• Filipe Manana's avatar
    Btrfs: fix relocation incorrectly dropping data references · 80f7d283
    Filipe Manana authored
    commit 054570a1 upstream.
    
    During relocation of a data block group we create a relocation tree
    for each fs/subvol tree by making a snapshot of each tree using
    btrfs_copy_root() and the tree's commit root, and then setting the last
    snapshot field for the fs/subvol tree's root to the value of the current
    transaction id minus 1. However this can lead to relocation later
    dropping references that it did not create if we have qgroups enabled,
    leaving the filesystem in an inconsistent state that keeps aborting
    transactions.
    
    Lets consider the following example to explain the problem, which requires
    qgroups to be enabled.
    
    We are relocating data block group Y, we have a subvolume with id 258 that
    has a root at level 1, that subvolume is used to store directory entries
    for snapshots and we are currently at transaction 3404.
    
    When committing transaction 3404, we have a pending snapshot and therefore
    we call btrfs_run_delayed_items() at transaction.c:create_pending_snapshot()

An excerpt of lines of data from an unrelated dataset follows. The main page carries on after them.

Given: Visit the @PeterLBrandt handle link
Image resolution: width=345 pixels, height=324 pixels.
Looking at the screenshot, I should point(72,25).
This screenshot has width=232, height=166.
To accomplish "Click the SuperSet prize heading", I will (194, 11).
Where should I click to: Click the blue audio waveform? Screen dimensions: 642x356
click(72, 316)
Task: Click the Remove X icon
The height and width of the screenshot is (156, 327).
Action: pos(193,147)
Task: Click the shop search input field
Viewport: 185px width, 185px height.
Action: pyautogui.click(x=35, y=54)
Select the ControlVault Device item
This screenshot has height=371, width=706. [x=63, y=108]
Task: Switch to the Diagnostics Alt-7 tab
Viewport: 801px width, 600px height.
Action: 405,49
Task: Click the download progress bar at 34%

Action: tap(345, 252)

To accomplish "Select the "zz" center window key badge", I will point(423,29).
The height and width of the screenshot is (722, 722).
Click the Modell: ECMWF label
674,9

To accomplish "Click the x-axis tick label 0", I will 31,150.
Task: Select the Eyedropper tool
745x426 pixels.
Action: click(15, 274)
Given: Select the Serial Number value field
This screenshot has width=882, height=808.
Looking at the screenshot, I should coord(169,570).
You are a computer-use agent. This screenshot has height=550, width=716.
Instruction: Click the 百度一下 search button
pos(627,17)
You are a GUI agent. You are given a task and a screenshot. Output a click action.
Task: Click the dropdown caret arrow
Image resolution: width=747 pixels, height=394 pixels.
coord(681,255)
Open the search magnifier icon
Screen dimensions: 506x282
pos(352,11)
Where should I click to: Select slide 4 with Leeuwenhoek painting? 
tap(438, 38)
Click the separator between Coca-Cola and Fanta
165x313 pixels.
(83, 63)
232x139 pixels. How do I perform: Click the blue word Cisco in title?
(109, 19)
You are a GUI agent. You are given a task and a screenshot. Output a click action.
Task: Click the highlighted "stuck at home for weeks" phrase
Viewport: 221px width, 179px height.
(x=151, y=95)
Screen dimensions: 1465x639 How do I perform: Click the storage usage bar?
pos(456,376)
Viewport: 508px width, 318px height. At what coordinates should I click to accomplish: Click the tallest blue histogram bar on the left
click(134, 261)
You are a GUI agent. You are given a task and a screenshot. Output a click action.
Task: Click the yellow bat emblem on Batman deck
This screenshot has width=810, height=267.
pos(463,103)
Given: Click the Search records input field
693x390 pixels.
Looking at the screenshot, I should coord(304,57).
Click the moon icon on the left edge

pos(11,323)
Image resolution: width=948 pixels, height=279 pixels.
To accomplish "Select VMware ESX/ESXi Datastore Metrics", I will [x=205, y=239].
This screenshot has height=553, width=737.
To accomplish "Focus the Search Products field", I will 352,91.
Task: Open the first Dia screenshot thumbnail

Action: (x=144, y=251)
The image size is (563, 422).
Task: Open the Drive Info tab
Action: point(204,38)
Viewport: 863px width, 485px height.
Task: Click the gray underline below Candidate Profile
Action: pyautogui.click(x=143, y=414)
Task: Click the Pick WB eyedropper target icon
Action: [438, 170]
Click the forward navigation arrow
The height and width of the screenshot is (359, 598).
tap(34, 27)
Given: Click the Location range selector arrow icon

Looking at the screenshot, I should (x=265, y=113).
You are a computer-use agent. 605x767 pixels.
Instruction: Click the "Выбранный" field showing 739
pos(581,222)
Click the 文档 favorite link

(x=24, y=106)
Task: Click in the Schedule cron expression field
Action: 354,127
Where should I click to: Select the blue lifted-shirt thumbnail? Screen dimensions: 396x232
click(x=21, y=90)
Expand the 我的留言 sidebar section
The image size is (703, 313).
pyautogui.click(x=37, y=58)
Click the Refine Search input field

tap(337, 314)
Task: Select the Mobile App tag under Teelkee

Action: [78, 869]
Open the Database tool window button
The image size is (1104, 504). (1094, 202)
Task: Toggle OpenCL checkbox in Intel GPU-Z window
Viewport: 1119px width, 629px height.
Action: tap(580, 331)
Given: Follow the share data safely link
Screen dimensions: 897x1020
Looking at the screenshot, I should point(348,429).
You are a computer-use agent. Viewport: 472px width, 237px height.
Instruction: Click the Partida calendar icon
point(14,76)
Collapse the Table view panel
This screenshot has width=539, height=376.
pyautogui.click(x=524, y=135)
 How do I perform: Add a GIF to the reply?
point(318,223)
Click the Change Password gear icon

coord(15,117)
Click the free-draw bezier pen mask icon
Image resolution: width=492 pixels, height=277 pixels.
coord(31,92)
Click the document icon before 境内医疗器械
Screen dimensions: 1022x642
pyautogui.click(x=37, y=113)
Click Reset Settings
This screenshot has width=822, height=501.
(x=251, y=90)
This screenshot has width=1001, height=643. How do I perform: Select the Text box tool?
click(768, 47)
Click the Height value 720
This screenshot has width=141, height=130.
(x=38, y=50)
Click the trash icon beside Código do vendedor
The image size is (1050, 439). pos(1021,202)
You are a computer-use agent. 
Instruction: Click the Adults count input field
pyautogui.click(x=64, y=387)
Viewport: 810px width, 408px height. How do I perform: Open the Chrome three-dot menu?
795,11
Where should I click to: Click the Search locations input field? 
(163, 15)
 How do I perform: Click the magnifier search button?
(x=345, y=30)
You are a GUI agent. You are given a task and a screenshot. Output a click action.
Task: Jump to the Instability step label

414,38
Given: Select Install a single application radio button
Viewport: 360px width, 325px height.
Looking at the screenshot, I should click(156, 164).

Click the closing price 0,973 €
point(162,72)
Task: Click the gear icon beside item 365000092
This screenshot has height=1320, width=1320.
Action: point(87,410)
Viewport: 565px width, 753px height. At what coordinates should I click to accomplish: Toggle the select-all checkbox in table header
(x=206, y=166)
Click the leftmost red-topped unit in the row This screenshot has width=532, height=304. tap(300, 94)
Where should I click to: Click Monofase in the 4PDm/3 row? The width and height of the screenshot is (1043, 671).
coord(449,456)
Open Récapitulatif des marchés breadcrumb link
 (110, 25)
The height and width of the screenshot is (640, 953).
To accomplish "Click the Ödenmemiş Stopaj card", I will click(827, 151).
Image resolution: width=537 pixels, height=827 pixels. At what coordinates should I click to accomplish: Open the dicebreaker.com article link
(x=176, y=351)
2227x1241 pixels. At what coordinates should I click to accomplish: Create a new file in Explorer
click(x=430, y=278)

    in order to create its dentry at subvolume 258. This results in COWing
    leaf A from root 258 in order to add the dentry. Note that leaf A
    also contains file extent items referring to extents from some other
    block group X (we are currently relocating block group Y). Later on, still
    at create_pending_snapshot() we call qgroup_account_snapshot(), which
    switches the commit root for root 258 when it calls switch_commit_roots(),
    so now the COWed version of leaf A, lets call it leaf A', is accessible
    from the commit root of tree 258. At the end of qgroup_account_snapshot(),
    we call record_root_in_trans() with 258 as its argument, which results
    in btrfs_init_reloc_root() being called, which in turn calls
    relocation.c:create_reloc_root() in order to create a relocation tree
    associated to root 258, which results in assigning the value of 3403
    (which is the current transaction id minus 1 = 3404 - 1) to the
    last_snapshot field of root 258. When creating the relocation tree root
    at ctree.c:btrfs_copy_root() we add a shared reference for leaf A',
    corresponding to the relocation tree's root, when we call btrfs_inc_ref()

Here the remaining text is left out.